Intersecting with Couillard's focus on belief are his childhood experiences with The X-Files and the book Communion. Ted Seth Jacobs's alien portrait on the cover of Communion, in particular, is a work that Couillard sees as the best portrait painting of the late 20th century. He saw it at eight or nine, finding it highly traumatic and building forts to sleep in to hide from the alien all summer long.
Couillard is sad to see a mainstream culture that isn't quite as interested in aliens and UFOs as it was during the Cold War. That they were probably just a "convenient and entertaining distraction" people invented to explain strange military experiments.
"We built a world almost no one wants but we just keep trudging through it," Couillard says of the unpredictable era we now live in. "Eight men have as much wealth as 3.6 billion people. Every time I open an Excel spreadsheet I want to cry.
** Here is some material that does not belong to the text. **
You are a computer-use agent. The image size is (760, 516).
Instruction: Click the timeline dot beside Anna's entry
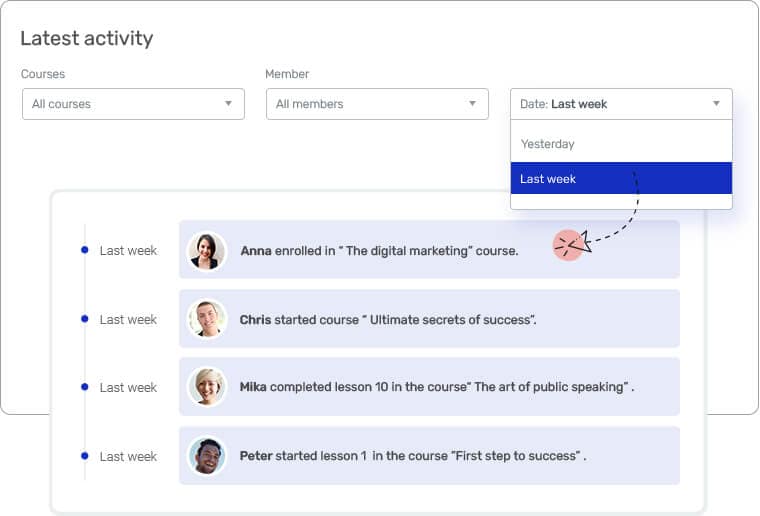(x=85, y=250)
Every time I look at a PowerPoint at a work meeting I can feel my soul shriveling up and I don't even believe in souls."
"I guess rather than making didactic work about our contemporary situation, I feel more compelled toward constructing absurd cosmologies and analogies where my consciousness can sort of remember it's human for awhile," he adds. "We've been here before culturally. Society and Its Discontents and Dada are big influences. The couch in the mother body of the video game is Freud's psychoanalysis room. This could be considered a Dada-esque video game."
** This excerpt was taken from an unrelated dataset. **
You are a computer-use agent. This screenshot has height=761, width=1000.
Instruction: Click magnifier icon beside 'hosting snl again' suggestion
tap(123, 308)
Couillard hopes the contemporary art world will start taking video games more seriously as art. Even if it doesn't, he believes that the real-time engine will become the dominant art-making tool of the 21st century, much the same way film was in the 20th century. "I'd love for these two disparate groups to want to learn a little more about each other," he says. "There have been crossovers for decades. I just consider this show one more contribution to that lineage."